→ **Short problem A**
Name the investment categories that the excerpt on investment classification and valuation defines under the 1940 Act.
→ **Short problem B**
From the listing, copy verbatim the part that opens with the line containing "Given: Click the grey circle in Language row" and closes with the line containing "Looking at the screenshot, I should [x=159, y=446].".

═══ Text excerpt

The Company classifies its investments in accordance with the requirements of the 1940 Act. Under the 1940 Act, “Control Investments” are defined as investments in companies in which we own more than 25% of the voting securities or maintain greater than 50% of the board representation. Under the 1940 Act, “Affiliated Investments” are defined as those non-control investments in companies in which we own between 5% and 25% of the voting securities. Under the 1940 Act, “Non-affiliated Investments” are defined as investments that are neither Control Investments or Affiliated Investments.

Investment Valuation

The fair value of the Company’s assets and liabilities which qualify as financial instruments under ASC 825 approximates the carrying amounts presented in the consolidated statements of assets and liabilities.

Investments for which market quotations are readily available are fair valued at such market quotations obtained from independent third party pricing services and market makers subject to any decision by our board of directors to make a fair value determination to reflect significant events affecting the value of these investments. We value investments for which market quotations are not readily available at fair value as determined, in good faith, by our board of directors based on input from our Manager, our audit committee and, if our board or audit committee so request, a third party independent valuation firm. Determinations of fair value may involve subjective judgments and estimates. The types of factors that may be considered in a fair value pricing include the nature and realizable value of any collateral, the portfolio company’s ability to make payments, market yield trend analysis, the markets in which the portfolio company does business, comparison to publicly traded companies, discounted cash flow and other relevant factors.

══════
═══ Information shown

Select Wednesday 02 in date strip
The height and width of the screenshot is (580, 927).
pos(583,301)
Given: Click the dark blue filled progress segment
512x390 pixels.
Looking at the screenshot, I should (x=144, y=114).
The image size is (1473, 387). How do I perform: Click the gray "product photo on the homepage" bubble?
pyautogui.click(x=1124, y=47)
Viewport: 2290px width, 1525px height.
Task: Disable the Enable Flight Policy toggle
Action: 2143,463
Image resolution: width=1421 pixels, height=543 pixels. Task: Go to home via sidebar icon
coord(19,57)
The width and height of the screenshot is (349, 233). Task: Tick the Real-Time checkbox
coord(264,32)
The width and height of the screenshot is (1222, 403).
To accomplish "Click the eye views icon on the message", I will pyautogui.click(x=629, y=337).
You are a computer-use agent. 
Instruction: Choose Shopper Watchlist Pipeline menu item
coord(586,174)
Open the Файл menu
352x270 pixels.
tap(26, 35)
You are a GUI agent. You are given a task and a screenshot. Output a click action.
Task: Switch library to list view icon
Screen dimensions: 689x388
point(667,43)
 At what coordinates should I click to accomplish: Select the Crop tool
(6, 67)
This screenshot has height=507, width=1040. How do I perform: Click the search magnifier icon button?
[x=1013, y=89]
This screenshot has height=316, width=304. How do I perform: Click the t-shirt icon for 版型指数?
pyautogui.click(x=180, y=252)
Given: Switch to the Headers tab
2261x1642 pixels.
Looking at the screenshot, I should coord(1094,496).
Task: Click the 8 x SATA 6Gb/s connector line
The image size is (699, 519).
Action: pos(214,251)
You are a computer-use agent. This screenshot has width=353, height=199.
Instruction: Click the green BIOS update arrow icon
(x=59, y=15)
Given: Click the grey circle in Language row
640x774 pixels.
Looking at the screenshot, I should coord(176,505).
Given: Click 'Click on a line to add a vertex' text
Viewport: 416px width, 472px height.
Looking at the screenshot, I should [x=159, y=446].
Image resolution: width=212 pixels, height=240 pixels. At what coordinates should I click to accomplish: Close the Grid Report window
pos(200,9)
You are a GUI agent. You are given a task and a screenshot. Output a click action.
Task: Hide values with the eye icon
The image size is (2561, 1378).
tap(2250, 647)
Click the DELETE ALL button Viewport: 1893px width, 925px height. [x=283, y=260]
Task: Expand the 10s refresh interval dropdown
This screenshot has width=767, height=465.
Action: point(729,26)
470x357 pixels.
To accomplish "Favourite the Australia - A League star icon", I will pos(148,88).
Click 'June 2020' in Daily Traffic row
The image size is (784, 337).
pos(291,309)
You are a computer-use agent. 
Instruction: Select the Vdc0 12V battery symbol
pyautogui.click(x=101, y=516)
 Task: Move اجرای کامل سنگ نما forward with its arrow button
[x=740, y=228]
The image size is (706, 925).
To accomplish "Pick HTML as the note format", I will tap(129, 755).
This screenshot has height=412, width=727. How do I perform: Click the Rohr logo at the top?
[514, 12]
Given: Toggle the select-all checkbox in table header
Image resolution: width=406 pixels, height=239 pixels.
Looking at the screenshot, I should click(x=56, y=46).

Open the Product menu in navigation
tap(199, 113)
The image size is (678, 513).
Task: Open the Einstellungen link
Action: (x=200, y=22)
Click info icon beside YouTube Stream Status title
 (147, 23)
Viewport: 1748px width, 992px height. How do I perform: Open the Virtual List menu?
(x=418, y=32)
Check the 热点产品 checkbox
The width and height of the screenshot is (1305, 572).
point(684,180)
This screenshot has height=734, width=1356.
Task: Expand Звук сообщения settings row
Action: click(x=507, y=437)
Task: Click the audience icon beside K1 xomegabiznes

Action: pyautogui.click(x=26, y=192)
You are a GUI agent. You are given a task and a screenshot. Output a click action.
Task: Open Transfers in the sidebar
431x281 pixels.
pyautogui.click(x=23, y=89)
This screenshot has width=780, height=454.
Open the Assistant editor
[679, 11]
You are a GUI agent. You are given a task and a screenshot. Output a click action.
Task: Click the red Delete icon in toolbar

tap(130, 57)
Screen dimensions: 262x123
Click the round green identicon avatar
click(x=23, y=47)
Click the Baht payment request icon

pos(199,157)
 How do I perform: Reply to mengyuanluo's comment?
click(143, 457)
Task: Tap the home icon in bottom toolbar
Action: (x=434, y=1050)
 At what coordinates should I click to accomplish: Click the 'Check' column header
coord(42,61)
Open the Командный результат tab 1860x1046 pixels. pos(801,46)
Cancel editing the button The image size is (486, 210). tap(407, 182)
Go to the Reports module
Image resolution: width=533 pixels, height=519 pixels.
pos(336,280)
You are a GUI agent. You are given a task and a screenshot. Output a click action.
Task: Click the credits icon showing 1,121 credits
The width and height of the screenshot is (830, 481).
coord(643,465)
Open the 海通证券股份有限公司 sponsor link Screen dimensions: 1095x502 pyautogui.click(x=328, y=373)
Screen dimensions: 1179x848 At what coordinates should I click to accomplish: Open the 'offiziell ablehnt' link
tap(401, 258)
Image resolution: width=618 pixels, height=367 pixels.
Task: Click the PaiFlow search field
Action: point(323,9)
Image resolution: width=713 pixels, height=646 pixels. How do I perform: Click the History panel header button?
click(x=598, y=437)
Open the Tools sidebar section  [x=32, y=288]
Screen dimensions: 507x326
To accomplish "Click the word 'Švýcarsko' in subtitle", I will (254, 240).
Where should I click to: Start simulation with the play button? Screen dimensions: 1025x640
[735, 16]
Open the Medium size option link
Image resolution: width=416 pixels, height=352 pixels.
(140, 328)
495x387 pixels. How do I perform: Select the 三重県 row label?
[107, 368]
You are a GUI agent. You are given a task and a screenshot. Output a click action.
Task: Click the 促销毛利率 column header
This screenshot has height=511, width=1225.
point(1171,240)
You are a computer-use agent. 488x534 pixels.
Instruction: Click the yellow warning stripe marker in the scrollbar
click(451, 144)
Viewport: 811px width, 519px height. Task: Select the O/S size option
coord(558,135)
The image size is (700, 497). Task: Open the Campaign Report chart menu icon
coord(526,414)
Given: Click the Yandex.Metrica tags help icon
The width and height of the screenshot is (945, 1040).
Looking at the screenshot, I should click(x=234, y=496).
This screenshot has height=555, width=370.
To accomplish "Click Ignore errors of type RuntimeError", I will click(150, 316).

══════

→ **Task result A**
Control Investments, Affiliated Investments, Non-affiliated Investments

→ **Task result B**
Given: Click the grey circle in Language row
640x774 pixels.
Looking at the screenshot, I should coord(176,505).
Given: Click 'Click on a line to add a vertex' text
Viewport: 416px width, 472px height.
Looking at the screenshot, I should [x=159, y=446].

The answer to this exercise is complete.